Darüber hinaus wolle die neue schwarz-grüne Landesregierung bis 2030 das Angebot im öffentlichen Nahverkehr um 60 Prozent steigern. Der Nahverkehr Rheinland lässt gerade errechnen, was das kostet. „Wir werden für Betrieb und neue Fahrzeuge mindestens in einem niedrigen bis mittleren dreistelligen Millionenbetrag liegen werden“, so der NVR-Chef.

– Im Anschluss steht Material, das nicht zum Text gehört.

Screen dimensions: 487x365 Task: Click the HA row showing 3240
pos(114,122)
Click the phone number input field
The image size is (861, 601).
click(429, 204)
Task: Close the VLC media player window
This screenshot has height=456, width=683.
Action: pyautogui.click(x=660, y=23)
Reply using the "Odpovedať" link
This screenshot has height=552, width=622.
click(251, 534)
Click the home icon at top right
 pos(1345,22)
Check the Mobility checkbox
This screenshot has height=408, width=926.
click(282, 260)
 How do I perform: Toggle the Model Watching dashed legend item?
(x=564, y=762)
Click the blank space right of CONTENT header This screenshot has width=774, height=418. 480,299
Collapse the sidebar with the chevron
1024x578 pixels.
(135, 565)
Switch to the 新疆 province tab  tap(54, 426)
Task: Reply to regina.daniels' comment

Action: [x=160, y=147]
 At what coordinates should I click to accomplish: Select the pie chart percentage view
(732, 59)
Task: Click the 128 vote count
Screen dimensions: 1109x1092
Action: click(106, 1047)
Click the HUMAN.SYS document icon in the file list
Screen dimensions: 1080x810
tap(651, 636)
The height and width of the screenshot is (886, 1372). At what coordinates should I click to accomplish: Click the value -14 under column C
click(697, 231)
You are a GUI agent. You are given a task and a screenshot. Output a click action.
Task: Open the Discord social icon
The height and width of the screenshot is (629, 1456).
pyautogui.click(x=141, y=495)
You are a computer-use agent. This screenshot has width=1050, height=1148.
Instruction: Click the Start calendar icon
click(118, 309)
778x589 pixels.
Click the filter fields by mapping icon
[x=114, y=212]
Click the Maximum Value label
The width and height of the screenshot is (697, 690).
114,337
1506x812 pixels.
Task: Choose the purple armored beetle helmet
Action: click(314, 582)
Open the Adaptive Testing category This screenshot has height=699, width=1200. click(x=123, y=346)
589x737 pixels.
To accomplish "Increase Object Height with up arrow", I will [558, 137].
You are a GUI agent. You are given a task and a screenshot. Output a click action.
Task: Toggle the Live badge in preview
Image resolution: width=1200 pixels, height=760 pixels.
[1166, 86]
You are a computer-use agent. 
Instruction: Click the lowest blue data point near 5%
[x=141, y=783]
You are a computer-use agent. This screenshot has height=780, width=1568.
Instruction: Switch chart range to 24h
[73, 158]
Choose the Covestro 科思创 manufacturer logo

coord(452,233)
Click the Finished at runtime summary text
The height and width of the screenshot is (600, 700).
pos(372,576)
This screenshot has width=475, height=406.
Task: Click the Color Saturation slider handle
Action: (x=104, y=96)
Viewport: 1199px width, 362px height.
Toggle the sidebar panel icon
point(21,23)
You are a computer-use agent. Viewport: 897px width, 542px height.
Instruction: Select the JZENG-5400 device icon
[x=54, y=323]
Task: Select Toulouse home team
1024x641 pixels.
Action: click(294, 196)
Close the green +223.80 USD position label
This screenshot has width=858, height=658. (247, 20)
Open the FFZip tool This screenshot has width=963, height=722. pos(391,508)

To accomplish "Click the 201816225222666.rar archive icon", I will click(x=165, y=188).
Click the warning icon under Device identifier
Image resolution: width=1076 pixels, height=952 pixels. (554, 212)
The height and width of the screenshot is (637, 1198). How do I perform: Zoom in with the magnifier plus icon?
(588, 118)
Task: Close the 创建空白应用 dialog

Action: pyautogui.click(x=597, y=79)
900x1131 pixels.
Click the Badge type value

Und wer soll das bezahlen? Den Kommunen fehlt das Geld, die Fahrpreise lassen sich nicht unendlich erhöhen. „Das wird kein Kommunalpolitiker mitmachen, weil das niemand nachvollziehen kann“, sagt José Luis Castrillo, Vorstand des Verkehrsverbunds Rhein-Ruhr (VRR). „Der Bund hat in drei Monaten schließlich rund 2,5 Milliarden Euro für das 9-Euro-Ticket verausgabt.“
Das 9-Euro-Ticket hat aus Sicht der Verkehrsbranche auch eine fatale Wirkung, weil es bei den Menschen „die Tarifwahrnehmung zerstört hat“, sagt NVR-Chef Vogel. Der Umsatz des NVR sei von 60 Millionen Euro um Juni 2019 auf neun Millionen Euro in diesem Jahr eingebrochen. „Ich bin fassungslos über die Diskussion, ob man dieses Angebot weiterführen soll.“
Es fehlten Lösungsvorschläge für eine solide Finanzierung des Nahverkehrs, um ihn dauerhaft zu sichern und in die Modernisierung, den Ausbau der Infrastruktur und neue Fahrzeuge zu investieren, heißt es in einer gemeinsamen Erklärung der Verkehrsunternehmen in NRW. "Damit in NRW auch weiterhin ein attraktiver Nahverkehr mit einem vollen Verkehrsangebot aufrechterhalten werden kann, benötigen die ÖPNV-Anbieter jetzt Verbindlichkeit", heißt es in einer gemeinsamen Erklärung.
KVB-Chefin: "Rettungsschirm ist nur ein Zwischenschritt"
Die Kölner Verkehrs-Betriebe schließen sich dieser Forderung an. "Wenn der ÖPNV seinen Beitrag zur Verkehrswende und damit zur Erreichung der Klimaziele leisten soll, dann kann seine Finanzierung nicht alleine eine kommunale Aufgabe sein. Denn dann geht es um ein volkswirtschaftliches Ziel. Die Nutzerfinanzierung des ÖPNV ist immer weniger auskömmlich, Bund und Länder müssen daher eine langfristige Finanzierung sicherstellen", sagt KVB-Chefin Stefanie Haaks.
Wenn das Angebot nicht nur erhalten, sondern ausgebaut werden solle - und "zwar nicht nachfrageorientiert, sondern so, dass es angebotsorientiert auf die Klimaziele einzahlt", könne ein Rettungsschirm nur ein Zwischenschritt sein. "Ich bin froh, dass wir hier in Köln die Unterstützung aller Verantwortlichen für eine nachhaltige Verkehrswende haben, aber bei der Finanzierung benötigen wir als Konzern und damit auch als Stadt Köln eine dauerhafte monetäre Unterstützung", so Haaks.